**BRIEF 1:**
According to the real estate glossary, what deposit is required on the fall of the hammer at an auction?
**BRIEF 2:**
Reproduce the part of the real estate glossary that begins at the words "Deposit - A" and stops after "a local authority.".

## Begin TEXT PASSAGE

GLOSSARY OF REAL ESTATE TERMS
Agreement - The written contract for the sale and purchase of a property. Its full title is 'Agreement for Sale & Purchase'. The Agreement is a binding document, once signed you are bound by its conditions.
Auction - Potential buyers bid against each other to buy a property at a public sale. Auction sales are always unconditional, and a 10% deposit is required on the fall of the hammer.
BEO (Buyer Enquiry Over) - A term often used in real estate advertisements giving potential purchasers a guide of the minimum price expected by the sellers.
Body corporate - Used in relation to apartment blocks, the body corporate is the owners' group that supervises the building maintenance, collects and pays the insurance premiums, runs the block, supervises the use of common areas etc.
Caveat - A warning notice registered against the title to the land that another party may have an interest or right on that property.
Certificate of Title - An electronic document showing legal ownership of a block of land or an interest in land. Also known as a 'CT' or simple 'title'.
Chattel - An item of moveable property, such as carpets, curtains, stove etc which are included in the sale price of a property. Chattels to be included in the house sale must be listed individually in the Agreement. A property valuation is usually made without taking the value of the chattels into account.
CCC (Code Compliance Certificate) - Issued by a local authority building officer or other official, stating the building work complies with the provisions in the Building Act and the building permit issued for the work.
Commission - Percentage of the sale price paid to the real estate agent by the seller.
Conditional/Unconditional - The Agreement allows for both 'conditional' and 'unconditional' contracts. An unconditional agreement is not bound by any conditions such as finance approval, LIM Report etc. A conditional contract has conditions attached to it, such as finance being confirmed.
Contract - Also known, in this context, as 'the Agreement'. A contract is a binding and enforceable agreement between two or more parties. See 'Agreement'.
Conveyancing - In this context, the work carried out by lawyers to transfer property from one person or entity to another.
Covenant - An agreement to abide by a particular condition, for example, an undertaking not to fence the front portion of a plot of land.
Cross-lease - The building is leased and the share of the land the building occupies is owned.
Deposit - A proportion of the purchase price (usually 5-10%) is paid to the buyer when either the Agreement is signed or the Agreement conditions are met.
District Plan - A statutory planning document outlining land use and zones. Issued by a local authority.
Easement - A right over the property of another, such as a drainage easement over a neighbouring property, or a right-of-way.

## End TEXT PASSAGE
## Begin ROWS

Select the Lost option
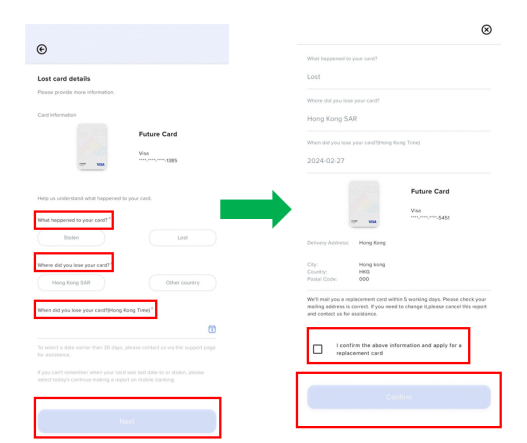The width and height of the screenshot is (527, 443). [183, 238]
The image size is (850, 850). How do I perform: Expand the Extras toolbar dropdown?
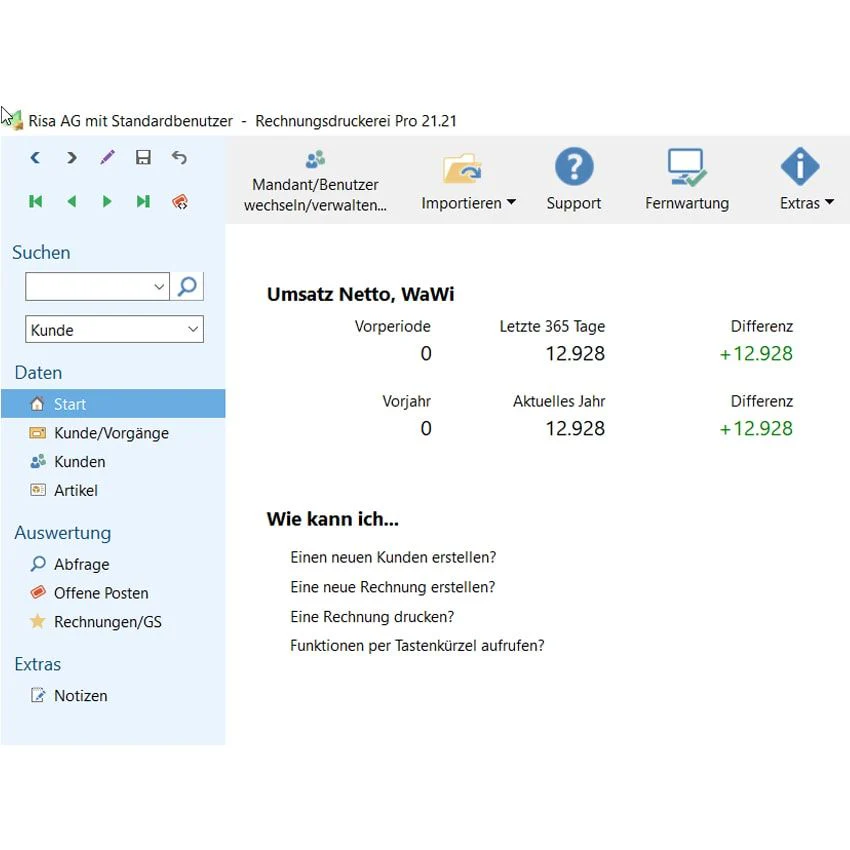(x=807, y=179)
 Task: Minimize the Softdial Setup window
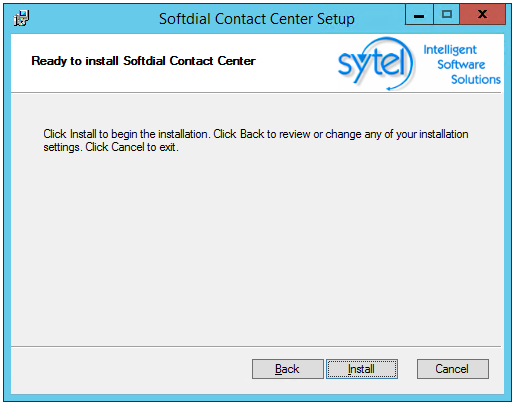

## End ROWS

**EXERCISE OUTPUT 1:**
A 10% deposit.

**EXERCISE OUTPUT 2:**
Deposit - A proportion of the purchase price (usually 5-10%) is paid to the buyer when either the Agreement is signed or the Agreement conditions are met.
District Plan - A statutory planning document outlining land use and zones. Issued by a local authority.